• **DESCRIPTION OF THE TASK**: Write out each line of the entries below that holds the word "agent".

= = = =

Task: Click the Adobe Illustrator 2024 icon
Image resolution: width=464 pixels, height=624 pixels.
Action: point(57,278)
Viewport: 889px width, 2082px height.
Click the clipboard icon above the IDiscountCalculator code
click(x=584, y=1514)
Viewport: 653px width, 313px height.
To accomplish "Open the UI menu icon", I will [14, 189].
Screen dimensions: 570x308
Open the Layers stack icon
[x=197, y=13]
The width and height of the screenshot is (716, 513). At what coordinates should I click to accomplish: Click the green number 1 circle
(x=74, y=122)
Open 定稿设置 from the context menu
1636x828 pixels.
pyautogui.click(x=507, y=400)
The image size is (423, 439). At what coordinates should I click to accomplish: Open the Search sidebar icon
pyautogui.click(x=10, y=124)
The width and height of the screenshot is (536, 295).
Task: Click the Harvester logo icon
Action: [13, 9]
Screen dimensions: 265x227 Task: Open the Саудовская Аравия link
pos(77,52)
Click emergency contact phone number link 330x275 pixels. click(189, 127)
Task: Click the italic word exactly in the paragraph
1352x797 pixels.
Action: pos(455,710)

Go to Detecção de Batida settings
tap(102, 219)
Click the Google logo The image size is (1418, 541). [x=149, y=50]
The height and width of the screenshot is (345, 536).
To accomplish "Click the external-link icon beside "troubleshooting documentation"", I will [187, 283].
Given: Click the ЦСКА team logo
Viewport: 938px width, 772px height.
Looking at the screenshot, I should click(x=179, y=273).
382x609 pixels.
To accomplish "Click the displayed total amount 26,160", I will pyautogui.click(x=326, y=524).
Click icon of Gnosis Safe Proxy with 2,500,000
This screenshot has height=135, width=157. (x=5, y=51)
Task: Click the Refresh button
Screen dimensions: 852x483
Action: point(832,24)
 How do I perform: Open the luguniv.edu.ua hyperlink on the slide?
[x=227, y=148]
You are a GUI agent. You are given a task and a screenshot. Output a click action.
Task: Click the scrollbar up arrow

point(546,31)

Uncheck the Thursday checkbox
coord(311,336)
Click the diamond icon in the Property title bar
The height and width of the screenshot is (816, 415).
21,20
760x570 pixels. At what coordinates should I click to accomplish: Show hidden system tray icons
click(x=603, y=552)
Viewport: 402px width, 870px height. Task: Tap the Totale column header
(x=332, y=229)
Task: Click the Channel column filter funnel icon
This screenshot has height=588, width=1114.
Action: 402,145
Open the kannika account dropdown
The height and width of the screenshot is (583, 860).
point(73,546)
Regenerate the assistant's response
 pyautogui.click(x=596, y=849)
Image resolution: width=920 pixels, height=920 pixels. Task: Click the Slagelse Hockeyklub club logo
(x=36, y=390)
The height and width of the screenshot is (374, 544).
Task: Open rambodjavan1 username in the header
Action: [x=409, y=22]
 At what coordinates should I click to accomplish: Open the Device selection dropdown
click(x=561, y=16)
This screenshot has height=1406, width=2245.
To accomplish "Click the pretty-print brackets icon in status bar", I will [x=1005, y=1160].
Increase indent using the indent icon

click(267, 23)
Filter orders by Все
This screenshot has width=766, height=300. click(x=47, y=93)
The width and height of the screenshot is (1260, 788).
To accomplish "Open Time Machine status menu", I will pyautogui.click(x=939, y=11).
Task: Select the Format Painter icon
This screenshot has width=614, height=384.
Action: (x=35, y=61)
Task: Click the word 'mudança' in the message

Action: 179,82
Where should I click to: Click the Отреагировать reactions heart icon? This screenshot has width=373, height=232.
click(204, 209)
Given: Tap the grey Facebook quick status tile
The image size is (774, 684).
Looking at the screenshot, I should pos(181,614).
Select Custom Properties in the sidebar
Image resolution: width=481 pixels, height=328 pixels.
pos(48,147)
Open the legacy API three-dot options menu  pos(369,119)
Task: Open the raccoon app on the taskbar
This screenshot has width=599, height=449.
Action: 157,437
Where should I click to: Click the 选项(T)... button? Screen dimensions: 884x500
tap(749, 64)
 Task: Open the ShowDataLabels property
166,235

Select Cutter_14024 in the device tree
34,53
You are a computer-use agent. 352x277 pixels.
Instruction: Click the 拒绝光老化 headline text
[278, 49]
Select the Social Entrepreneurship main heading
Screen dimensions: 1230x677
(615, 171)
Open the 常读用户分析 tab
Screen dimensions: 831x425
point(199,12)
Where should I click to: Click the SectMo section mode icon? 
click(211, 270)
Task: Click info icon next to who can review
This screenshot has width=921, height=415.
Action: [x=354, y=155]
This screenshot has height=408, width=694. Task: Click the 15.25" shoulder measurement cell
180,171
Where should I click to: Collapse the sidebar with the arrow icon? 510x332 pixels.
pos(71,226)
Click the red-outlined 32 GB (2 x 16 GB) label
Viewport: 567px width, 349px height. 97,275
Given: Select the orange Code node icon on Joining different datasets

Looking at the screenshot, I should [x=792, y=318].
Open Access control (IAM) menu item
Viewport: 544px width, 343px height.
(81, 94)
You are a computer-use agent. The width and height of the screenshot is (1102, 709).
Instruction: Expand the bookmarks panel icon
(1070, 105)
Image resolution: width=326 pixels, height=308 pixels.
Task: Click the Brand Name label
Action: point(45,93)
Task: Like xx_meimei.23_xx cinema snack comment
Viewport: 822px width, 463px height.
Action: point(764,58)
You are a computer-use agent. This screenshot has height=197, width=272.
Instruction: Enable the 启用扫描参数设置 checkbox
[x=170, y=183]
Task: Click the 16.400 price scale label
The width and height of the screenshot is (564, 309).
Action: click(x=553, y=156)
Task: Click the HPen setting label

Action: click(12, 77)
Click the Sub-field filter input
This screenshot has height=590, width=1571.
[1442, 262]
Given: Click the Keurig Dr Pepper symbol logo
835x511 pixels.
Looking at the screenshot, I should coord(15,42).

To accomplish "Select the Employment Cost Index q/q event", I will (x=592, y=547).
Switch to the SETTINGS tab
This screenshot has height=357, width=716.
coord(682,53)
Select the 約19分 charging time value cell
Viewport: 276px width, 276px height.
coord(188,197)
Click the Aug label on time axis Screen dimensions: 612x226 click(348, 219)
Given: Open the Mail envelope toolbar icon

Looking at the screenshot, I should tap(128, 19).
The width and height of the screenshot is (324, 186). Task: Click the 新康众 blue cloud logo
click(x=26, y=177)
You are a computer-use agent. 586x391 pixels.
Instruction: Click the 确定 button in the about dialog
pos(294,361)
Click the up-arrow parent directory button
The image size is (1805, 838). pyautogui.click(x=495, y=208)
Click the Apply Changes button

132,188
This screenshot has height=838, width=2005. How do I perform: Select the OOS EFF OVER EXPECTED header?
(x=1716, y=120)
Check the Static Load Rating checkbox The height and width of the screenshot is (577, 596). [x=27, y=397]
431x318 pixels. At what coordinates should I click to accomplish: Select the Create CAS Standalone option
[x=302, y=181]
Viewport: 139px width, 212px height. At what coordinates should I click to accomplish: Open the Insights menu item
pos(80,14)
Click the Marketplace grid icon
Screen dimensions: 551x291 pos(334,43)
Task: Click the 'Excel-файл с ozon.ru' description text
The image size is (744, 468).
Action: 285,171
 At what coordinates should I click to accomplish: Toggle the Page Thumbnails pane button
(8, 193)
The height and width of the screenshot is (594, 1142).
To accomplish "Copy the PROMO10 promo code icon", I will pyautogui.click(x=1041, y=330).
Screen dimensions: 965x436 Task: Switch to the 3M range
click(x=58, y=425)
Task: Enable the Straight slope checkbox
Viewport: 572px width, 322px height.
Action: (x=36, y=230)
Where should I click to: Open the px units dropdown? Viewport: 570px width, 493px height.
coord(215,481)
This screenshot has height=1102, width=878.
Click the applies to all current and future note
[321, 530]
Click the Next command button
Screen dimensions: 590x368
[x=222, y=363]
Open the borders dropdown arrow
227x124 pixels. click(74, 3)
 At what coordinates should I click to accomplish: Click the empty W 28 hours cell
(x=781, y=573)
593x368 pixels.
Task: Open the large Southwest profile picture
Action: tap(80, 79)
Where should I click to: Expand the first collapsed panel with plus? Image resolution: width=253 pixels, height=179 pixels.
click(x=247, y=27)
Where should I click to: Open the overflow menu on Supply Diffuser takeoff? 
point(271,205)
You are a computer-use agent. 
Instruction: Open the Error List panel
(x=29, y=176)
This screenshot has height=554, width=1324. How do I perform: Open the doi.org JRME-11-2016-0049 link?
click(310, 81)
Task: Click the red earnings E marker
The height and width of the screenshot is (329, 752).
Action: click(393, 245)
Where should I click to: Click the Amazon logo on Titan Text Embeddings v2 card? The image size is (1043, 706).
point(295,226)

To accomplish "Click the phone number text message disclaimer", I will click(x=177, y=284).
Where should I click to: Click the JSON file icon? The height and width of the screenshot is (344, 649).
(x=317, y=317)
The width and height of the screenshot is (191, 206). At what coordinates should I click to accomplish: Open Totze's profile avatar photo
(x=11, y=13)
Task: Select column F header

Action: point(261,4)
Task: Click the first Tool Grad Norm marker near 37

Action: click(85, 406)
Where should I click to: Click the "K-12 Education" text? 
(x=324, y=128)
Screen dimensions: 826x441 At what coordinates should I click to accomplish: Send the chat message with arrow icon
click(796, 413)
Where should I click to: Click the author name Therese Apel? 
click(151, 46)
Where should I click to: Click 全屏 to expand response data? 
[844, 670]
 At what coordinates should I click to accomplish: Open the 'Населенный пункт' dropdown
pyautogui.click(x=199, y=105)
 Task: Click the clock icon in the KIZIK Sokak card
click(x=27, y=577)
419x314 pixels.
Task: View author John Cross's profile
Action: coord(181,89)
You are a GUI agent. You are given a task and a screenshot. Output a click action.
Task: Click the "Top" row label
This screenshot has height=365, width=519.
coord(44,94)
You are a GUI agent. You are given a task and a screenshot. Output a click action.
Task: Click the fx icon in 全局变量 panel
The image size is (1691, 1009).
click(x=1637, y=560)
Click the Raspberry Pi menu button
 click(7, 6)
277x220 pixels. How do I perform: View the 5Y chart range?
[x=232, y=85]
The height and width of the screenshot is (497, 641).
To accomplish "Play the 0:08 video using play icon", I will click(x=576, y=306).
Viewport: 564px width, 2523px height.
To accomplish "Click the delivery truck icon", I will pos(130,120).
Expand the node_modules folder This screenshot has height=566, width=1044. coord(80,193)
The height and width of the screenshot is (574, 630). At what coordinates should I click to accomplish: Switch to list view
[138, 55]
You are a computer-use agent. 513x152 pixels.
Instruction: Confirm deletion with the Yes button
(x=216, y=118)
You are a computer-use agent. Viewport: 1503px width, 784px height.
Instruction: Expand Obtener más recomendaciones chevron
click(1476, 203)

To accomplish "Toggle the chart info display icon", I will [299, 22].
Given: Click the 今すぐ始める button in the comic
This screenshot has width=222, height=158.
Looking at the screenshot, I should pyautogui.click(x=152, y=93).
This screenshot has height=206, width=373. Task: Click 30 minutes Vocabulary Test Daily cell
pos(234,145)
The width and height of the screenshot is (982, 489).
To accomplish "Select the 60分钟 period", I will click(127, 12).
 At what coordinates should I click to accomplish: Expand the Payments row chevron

= = = =

• **PROBLEM SOLUTION**:
You are a GUI agent. You are given a task and a screenshot. Output a click action.
You are a computer-use agent. 352x277 pixels.
You are a computer-use agent. The width and height of the screenshot is (1102, 709).
You are a computer-use agent. This screenshot has height=197, width=272.
You are a computer-use agent. 586x391 pixels.
You are a computer-use agent. 
You are a GUI agent. You are given a task and a screenshot. Output a click action.
You are a GUI agent. You are given a task and a screenshot. Output a click action.
You are a computer-use agent. 513x152 pixels.
You are a computer-use agent. Viewport: 1503px width, 784px height.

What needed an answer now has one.